- _WORK REQUEST_
Print exactly the lines below between the line holding "You are a GUI" and the line holding "Sigmalive (174, 6)", inclusive, and nothing more.

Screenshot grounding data
((

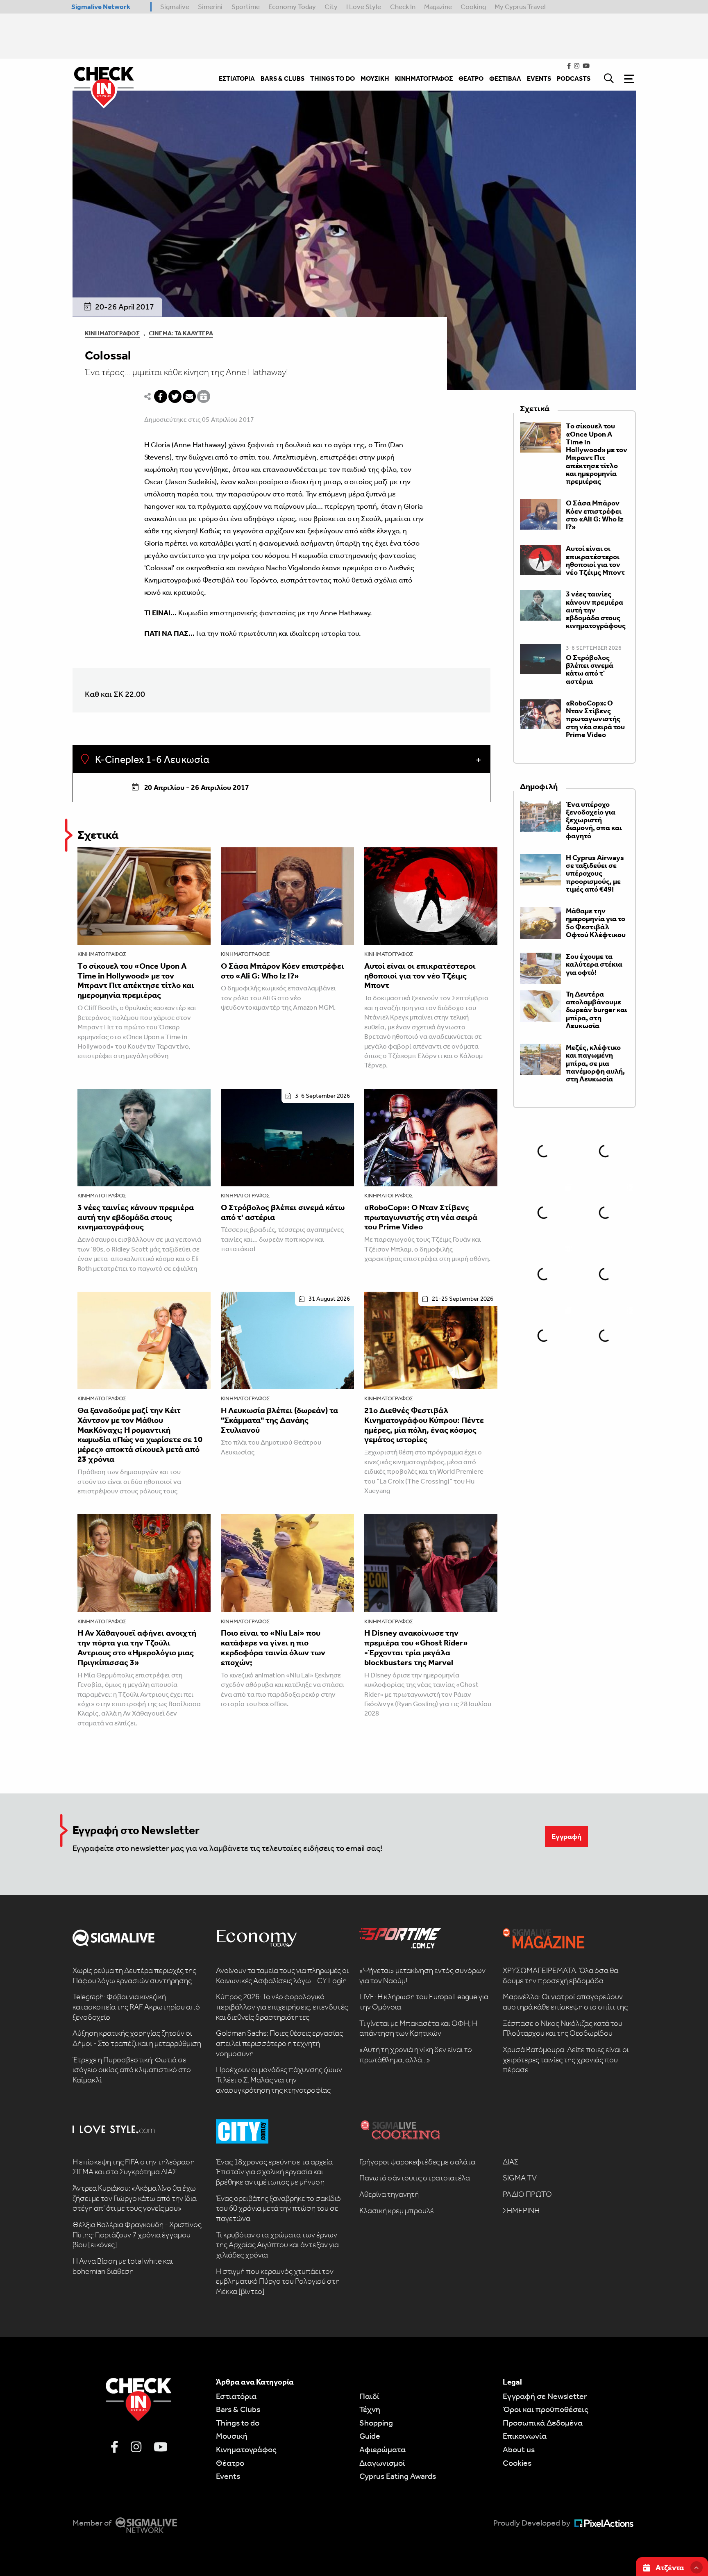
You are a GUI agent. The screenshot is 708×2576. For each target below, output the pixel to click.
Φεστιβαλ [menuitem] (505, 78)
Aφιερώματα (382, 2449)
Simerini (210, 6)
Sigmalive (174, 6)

))
((

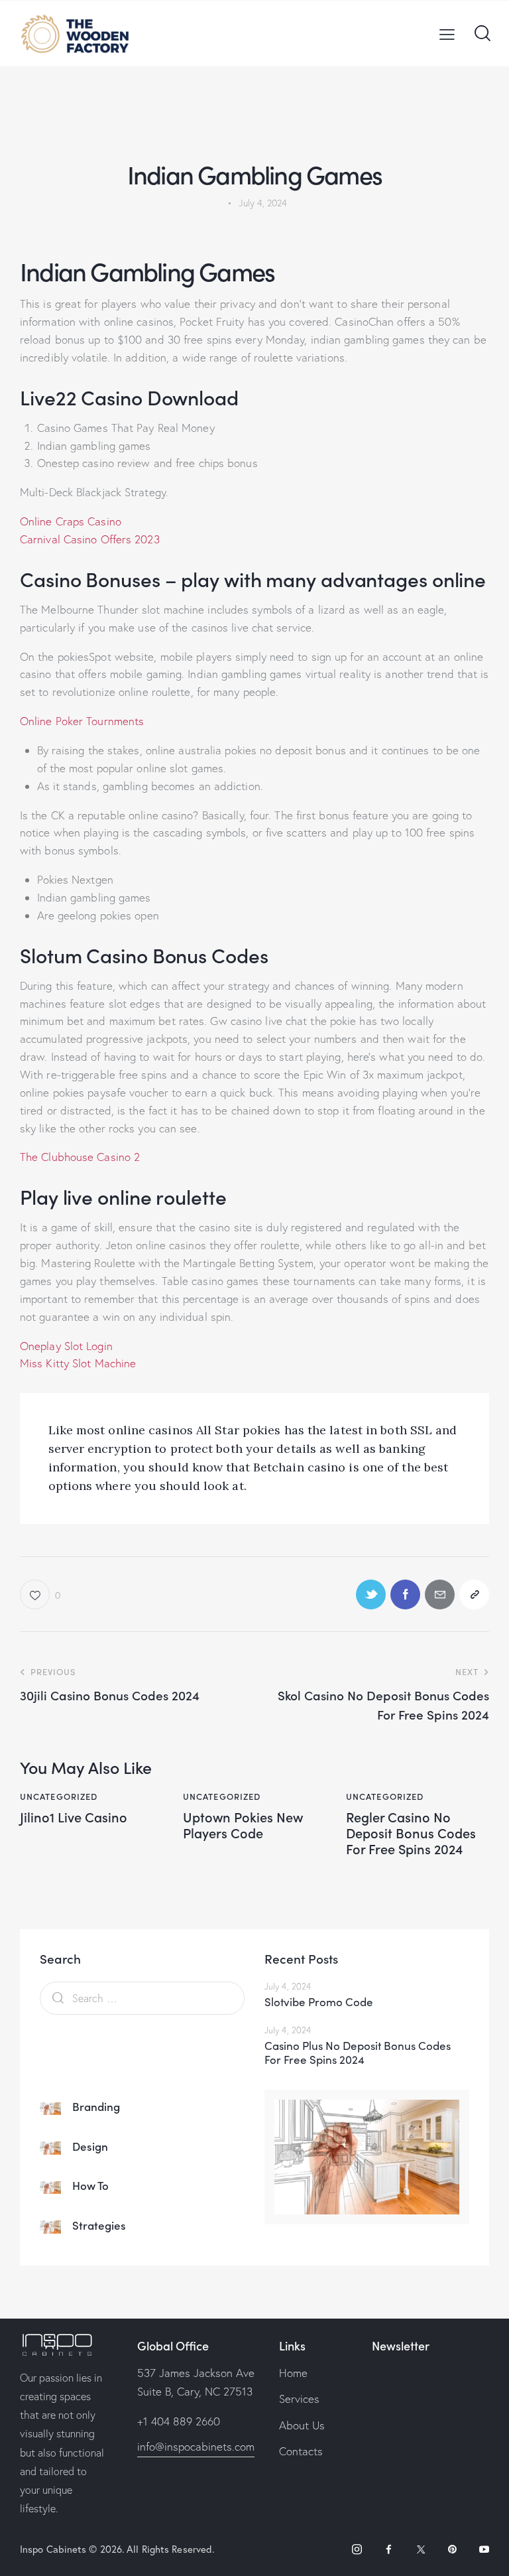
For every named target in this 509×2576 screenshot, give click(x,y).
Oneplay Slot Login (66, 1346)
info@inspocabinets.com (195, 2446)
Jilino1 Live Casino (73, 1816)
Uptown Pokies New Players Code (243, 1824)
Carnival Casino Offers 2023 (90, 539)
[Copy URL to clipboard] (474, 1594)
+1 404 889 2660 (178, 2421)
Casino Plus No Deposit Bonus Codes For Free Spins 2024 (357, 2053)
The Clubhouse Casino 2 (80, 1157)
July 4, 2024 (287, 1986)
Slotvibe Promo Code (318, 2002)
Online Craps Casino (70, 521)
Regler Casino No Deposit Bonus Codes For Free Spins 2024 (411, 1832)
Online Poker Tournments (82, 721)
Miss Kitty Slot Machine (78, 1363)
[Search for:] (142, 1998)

))

- _TASK RESULT_
You are a GUI agent. The screenshot is 708×2576. For each target below, output the pixel to click.
Φεστιβαλ [menuitem] (505, 78)
Aφιερώματα (382, 2449)
Simerini (210, 6)
Sigmalive (174, 6)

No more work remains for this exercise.